-
O Ministério do Trabalho iniciou a liberação de mais de R$ 4,6 bilhões do Fundo de Garantia do Tempo de Serviço (FGTS) que estavam bloqueados, beneficiando trabalhadores que foram demitidos e que haviam aderido ao saque-aniversário. A medida atinge pessoas que optaram por essa modalidade nos últimos anos e que, em razão das regras anteriores, não puderam acessar o saldo integral do fundo no momento da demissão. Entre os beneficiados está o caso de trabalhadores como Maria José, que relatou ter escolhido o saque-aniversário sem compreender plenamente que, em caso de desligamento, o valor principal do FGTS ficaria retido, tendo percebido essa limitação apenas quando perdeu o emprego em 2020.
A liberação atual tem caráter excepcional e foi autorizada por meio de medida provisória, contemplando trabalhadores que aderiram ao saque-aniversário e foram demitidos entre 2020 e 2025, desde que não tenham utilizado o saldo como garantia de empréstimos ou outras operações financeiras. A regra estrutural do saque-aniversário, no entanto, permanece inalterada. Dessa forma, quem continuar optando por essa modalidade seguirá recebendo anualmente uma parcela do FGTS no mês de aniversário, mas, em caso de demissão sem justa causa, terá direito apenas à multa rescisória de 40%, mantendo o restante do saldo bloqueado até novas condições previstas em lei.

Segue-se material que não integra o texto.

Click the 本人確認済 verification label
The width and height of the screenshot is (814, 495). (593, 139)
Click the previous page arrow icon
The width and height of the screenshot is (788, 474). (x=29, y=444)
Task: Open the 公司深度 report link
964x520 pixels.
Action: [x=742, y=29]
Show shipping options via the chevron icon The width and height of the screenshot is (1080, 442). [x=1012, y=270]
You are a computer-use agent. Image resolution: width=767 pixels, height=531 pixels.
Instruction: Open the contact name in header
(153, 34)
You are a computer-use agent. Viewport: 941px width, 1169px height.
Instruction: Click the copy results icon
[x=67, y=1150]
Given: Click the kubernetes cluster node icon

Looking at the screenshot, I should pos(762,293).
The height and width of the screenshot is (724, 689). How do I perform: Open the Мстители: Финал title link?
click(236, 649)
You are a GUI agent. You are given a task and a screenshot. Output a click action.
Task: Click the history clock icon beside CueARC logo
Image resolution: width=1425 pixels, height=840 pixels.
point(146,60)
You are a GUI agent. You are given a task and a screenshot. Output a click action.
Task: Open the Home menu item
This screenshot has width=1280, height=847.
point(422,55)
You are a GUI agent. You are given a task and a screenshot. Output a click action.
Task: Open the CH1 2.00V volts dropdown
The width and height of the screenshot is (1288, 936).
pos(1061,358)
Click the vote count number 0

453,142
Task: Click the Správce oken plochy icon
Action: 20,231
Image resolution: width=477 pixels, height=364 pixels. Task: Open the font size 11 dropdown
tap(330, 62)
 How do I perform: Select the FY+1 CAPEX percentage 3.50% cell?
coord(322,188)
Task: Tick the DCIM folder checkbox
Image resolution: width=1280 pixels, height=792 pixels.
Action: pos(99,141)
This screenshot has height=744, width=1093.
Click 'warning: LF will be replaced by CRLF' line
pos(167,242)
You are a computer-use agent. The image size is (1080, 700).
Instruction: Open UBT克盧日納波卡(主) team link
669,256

Especialistas em economia e mercado de trabalho ressaltam a importância de planejamento no uso dos recursos liberados, especialmente para trabalhadores que não possuem reserva financeira. A recomendação é que o valor seja utilizado de forma estratégica, seja para quitar dívidas, reorganizar o orçamento familiar ou formar uma poupança de emergência, evitando o consumo imediato sem planejamento. Para trabalhadores já endividados, a orientação é priorizar a renegociação de débitos, reduzindo encargos financeiros futuros. Entre os beneficiados, há quem veja o saque-aniversário como uma alternativa útil em determinados momentos, embora reconheça suas limitações em situações de maior necessidade, como a perda do emprego, quando o acesso ao saldo integral não é permitido.